Palermo: verso il patto di stabilità

Giornate di incalzante lavoro a Palazzo dei Normanni, in vista dell’approvazione del Patto di stabilità e per la definizione di provvedimenti urgenti come quello, proposto dal Deputato Questore Onorevole Paolo Ruggirello in rappresentanza del gruppo Articolo4, che riguarda la proroga per lo scioglimento delle province il 28 febbraio 2014 e non entro il 31 dicembre 2013.

“In assemblea– dice Ruggirello – si sta lavorando per definire gli ultimi emendamenti in finanziaria e per procedere con l’approvazione del bilancio, già esitato positivamente dalla commissione”. Lo strumento finanziario deve fare i conti con le ristrettezze economiche e per questo diventa fondamentale la collaborazione di tutti i deputati del territorio di Trapani per ottenere risultati.

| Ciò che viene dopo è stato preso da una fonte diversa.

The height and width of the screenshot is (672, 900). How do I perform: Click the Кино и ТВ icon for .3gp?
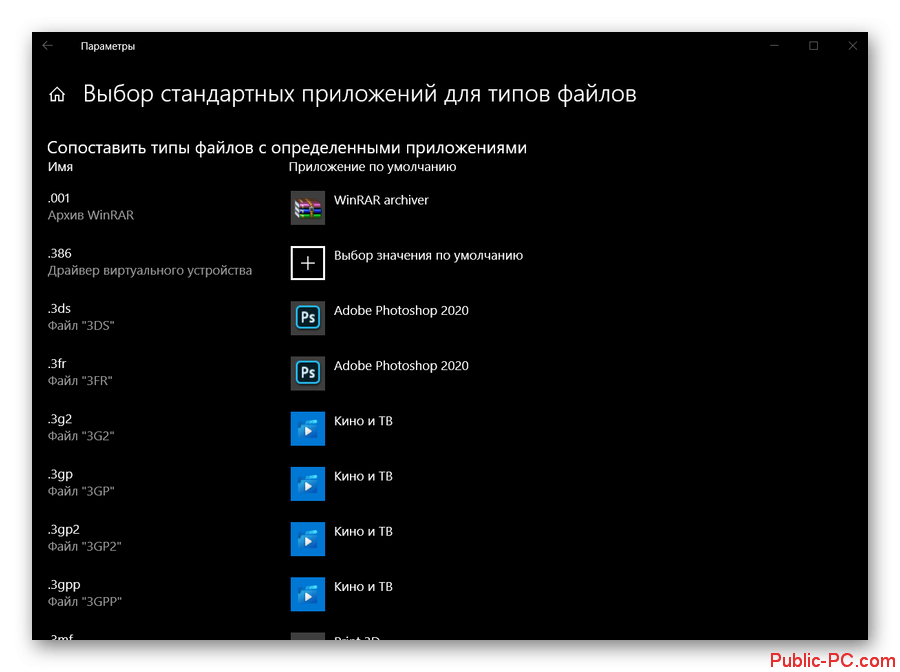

E fra le più importanti iniziative portate avanti va di certo comunicato che, grazie al lavoro fatto negli ultimi mesi e alla disponibilità dell’assessore Stancheris, per la prima volta, all’interno dell’ex tabella H, è stato inserito il contributo di circa 37.300 euro 2013 a sostegno di quello che per Trapani rappresenta un pilastro della sua storia culturale e religiosa, ovvero l’associazione per l’Unione maestranze di Trapani, riconosciuta per il 2014 ente di importanza storica e culturale. Parametri che consentiranno agevolazioni in caso di finanziamenti. Attenzionati anche gli enti teatrali ed in particolare il Luglio Trapanese per cercare di ottenere un rimpinguamento dei capitoli di spesa. Altro importante risultato su una problematica che l’onorevole Ruggirello ha seguito in vista dell’emergenza prospettata è quello dei danni causati dalla Blue Tongue nel settore caprino, per i quali sono stati previsti complessivi 500 mila euro. Il lavoro all’Ars sta seguendo anche le emergenze che riguardano i consorzi universitari e le aziende che insistono nei consorzi Asi per consentire la vendita al dettaglio dei loro prodotti.

Il deputato trapanese rimarca inoltre l’impegno per alleviare le difficoltà della cittadinanza trapanese a seguito dell’aumento della Tares nell’intento poter trovare un supporto da dare all’ente comune.